*Attività da svolgere:*
(A) Riassumi in due frasi il testo sulle telecomunicazioni.
(B) Trascrivi alla lettera il passo del testo sulle telecomunicazioni che va dalle parole "Rileggo il comunicato" fino alle parole "da qualsiasi evidenza." incluse.
━━━━━ Testo da leggere ━━━━━
Quanto affermato dal Commissario UE Reding dovrebbe mettere in enorme imbarazzo l’intero quadro delle istituzioni di regolamentazione italiane ma anche il Governo, che si trova con un settore industriale di primo rilievo che ha perduto molta della sua credibilità a causa delle inefficienze delle strutture che avrebbero dovuto garantirne il corretto sviluppo.

Rileggo il comunicato di AIIP nel punto in cui segnala che “sono già molte le “asimmetrie” regolamentari tra i mercati delle telecomunicazioni fisse e mobili, con grande vantaggio per tutti gli operatori mobili nei confronti dei fissi (…) che, sempre più facilmente, potranno concentrare in un duopolio un mercato a cui stanno attingendo a piene mani da fin troppo tempo”, e aggiunge di aver fatto presente tutto questo nell’audizione che si è tenuta in Autorità. Ora, il problema è che al di là di qualsiasi rilevazione, lo scenario che si va delineando è quello di tariffe di terminazione che si vogliono ben lontane dai costi reali e questo apparentemente a prescindere da qualsiasi evidenza.
━━━━━ Contenuto del dataset ━━━━━
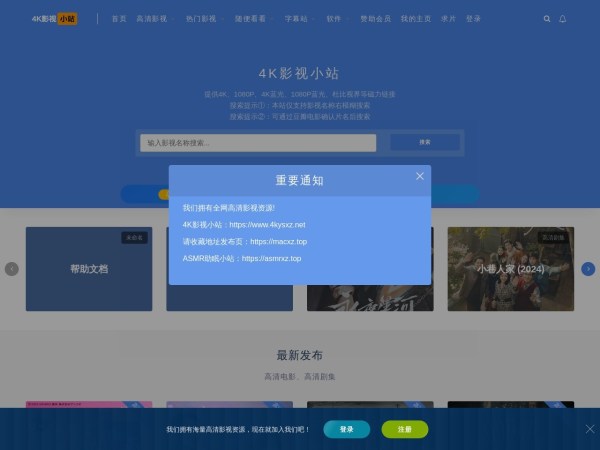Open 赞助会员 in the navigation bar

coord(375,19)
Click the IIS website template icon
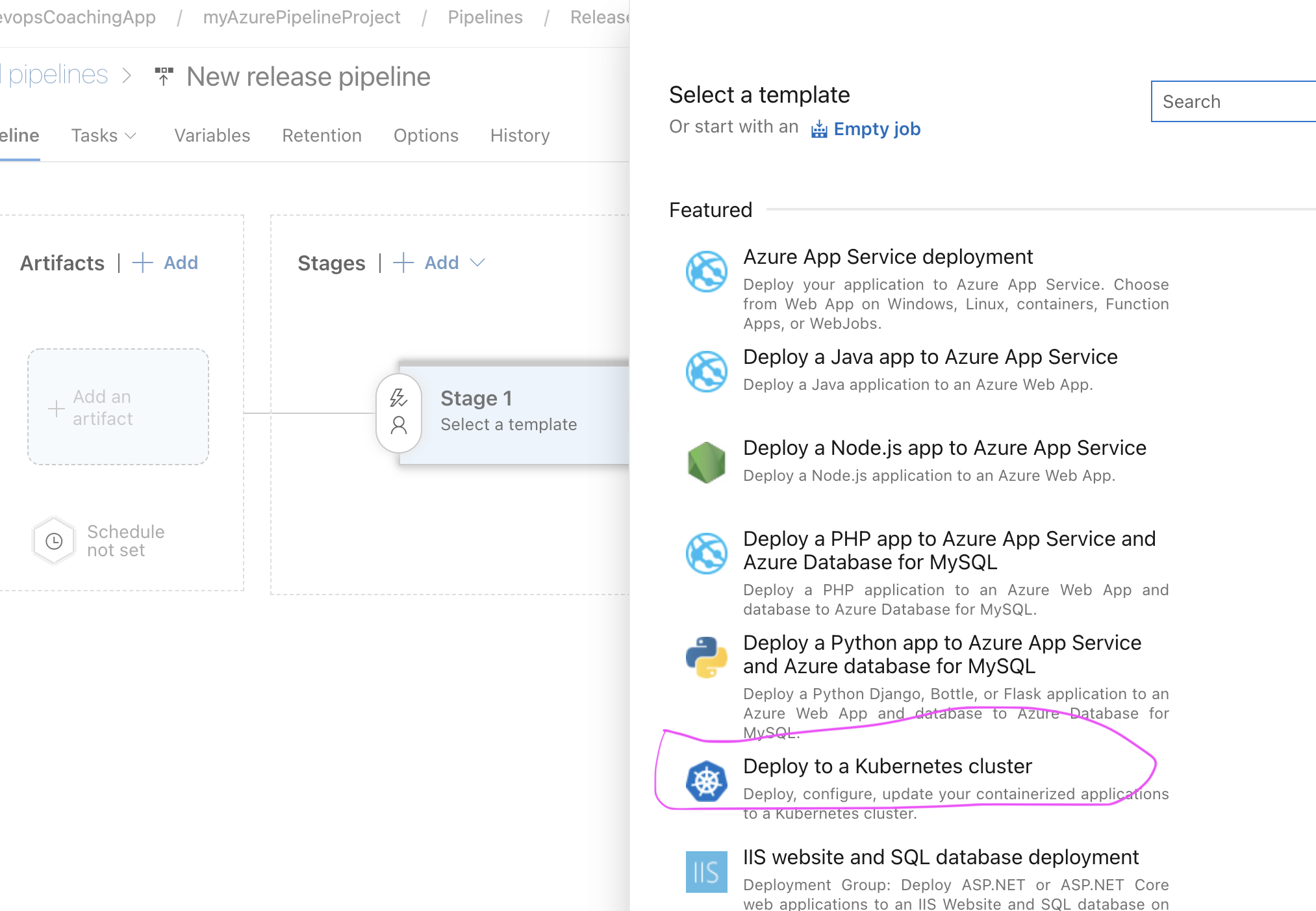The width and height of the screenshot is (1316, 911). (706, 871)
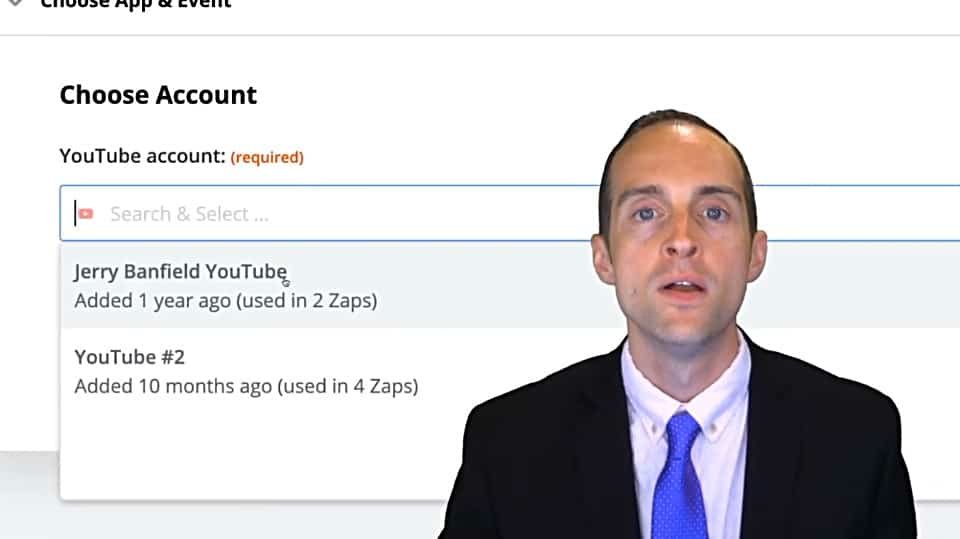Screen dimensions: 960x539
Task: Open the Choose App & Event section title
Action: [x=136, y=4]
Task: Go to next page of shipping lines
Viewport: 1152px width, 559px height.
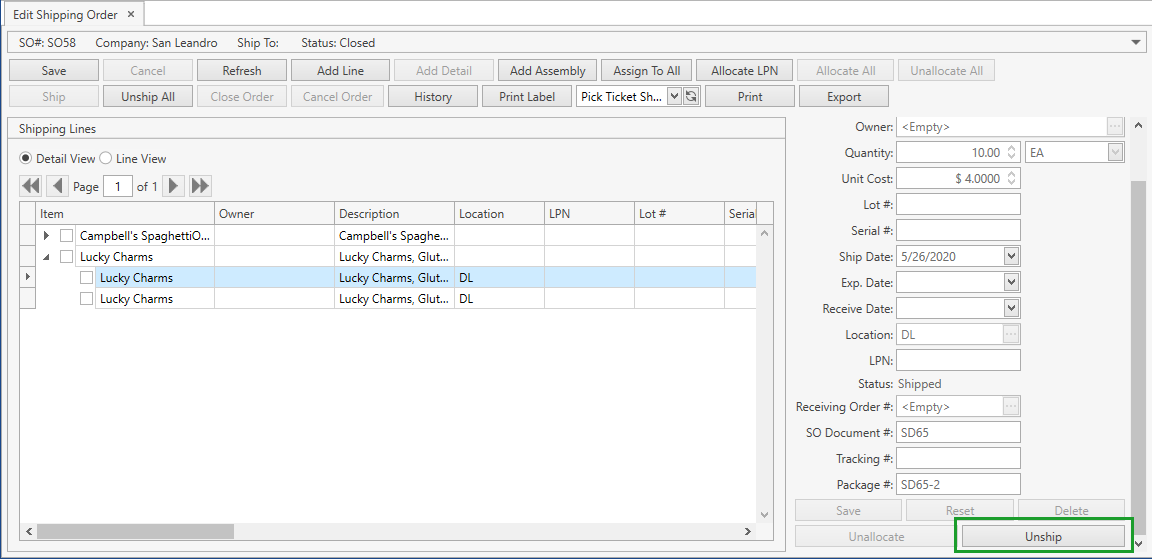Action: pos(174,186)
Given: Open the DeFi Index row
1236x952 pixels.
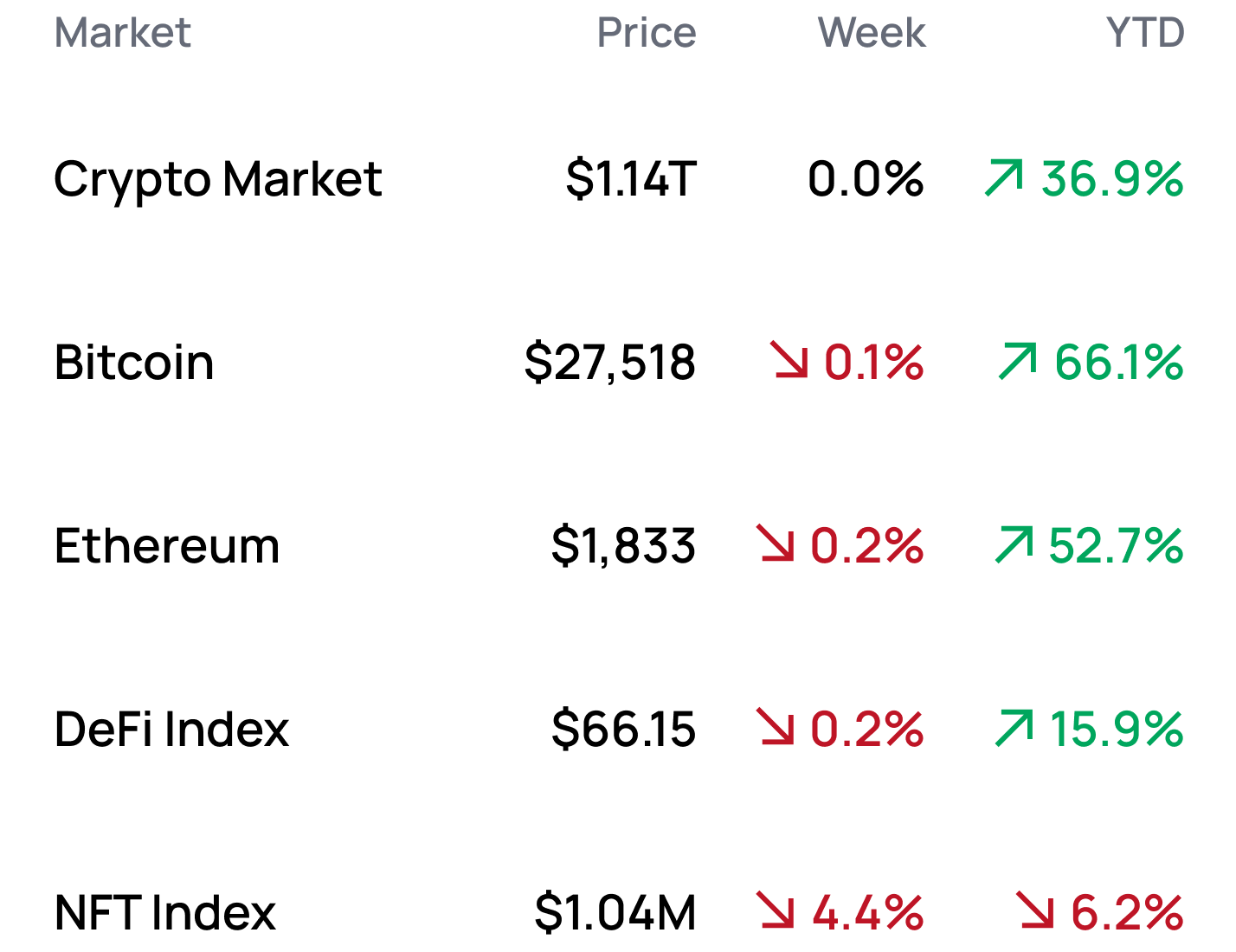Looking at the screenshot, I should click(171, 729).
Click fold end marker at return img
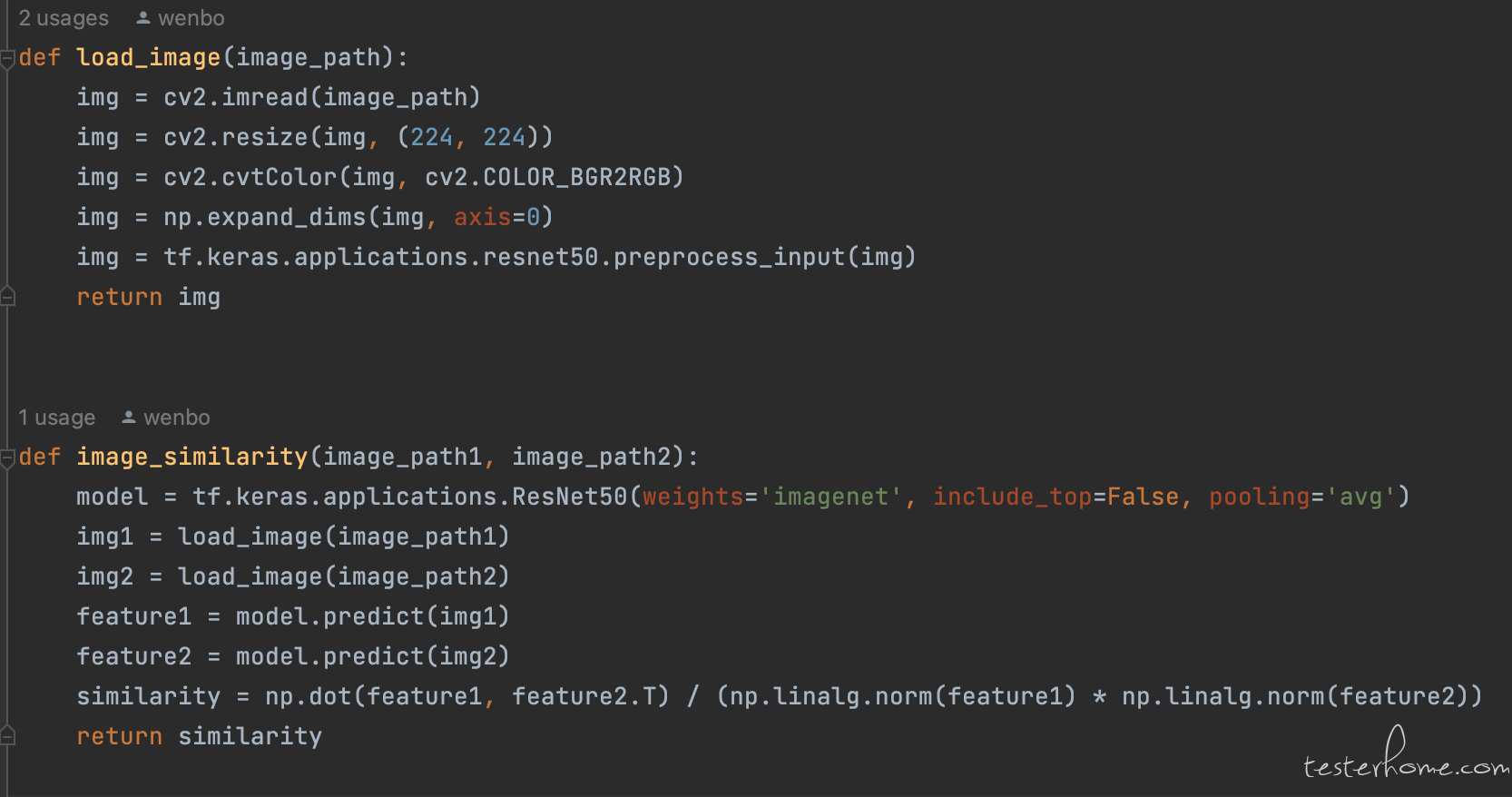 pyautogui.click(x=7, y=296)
━━━━━
*Risultati ottenuti:*
(A) Le affermazioni del Commissario UE Reding dovrebbero mettere in forte imbarazzo le istituzioni di regolamentazione italiane e il Governo, perché un settore industriale di primo rilievo ha perso molta credibilità per le inefficienze delle strutture che avrebbero dovuto garantirne il corretto sviluppo. Il comunicato di AIIP segnala asimmetrie regolamentari che avvantaggiano gli operatori mobili rispetto ai fissi, mentre lo scenario che si delinea è quello di tariffe di terminazione lontane dai costi reali, apparentemente a prescindere da qualsiasi evidenza.

(B)
Rileggo il comunicato di AIIP nel punto in cui segnala che “sono già molte le “asimmetrie” regolamentari tra i mercati delle telecomunicazioni fisse e mobili, con grande vantaggio per tutti gli operatori mobili nei confronti dei fissi (…) che, sempre più facilmente, potranno concentrare in un duopolio un mercato a cui stanno attingendo a piene mani da fin troppo tempo”, e aggiunge di aver fatto presente tutto questo nell’audizione che si è tenuta in Autorità. Ora, il problema è che al di là di qualsiasi rilevazione, lo scenario che si va delineando è quello di tariffe di terminazione che si vogliono ben lontane dai costi reali e questo apparentemente a prescindere da qualsiasi evidenza.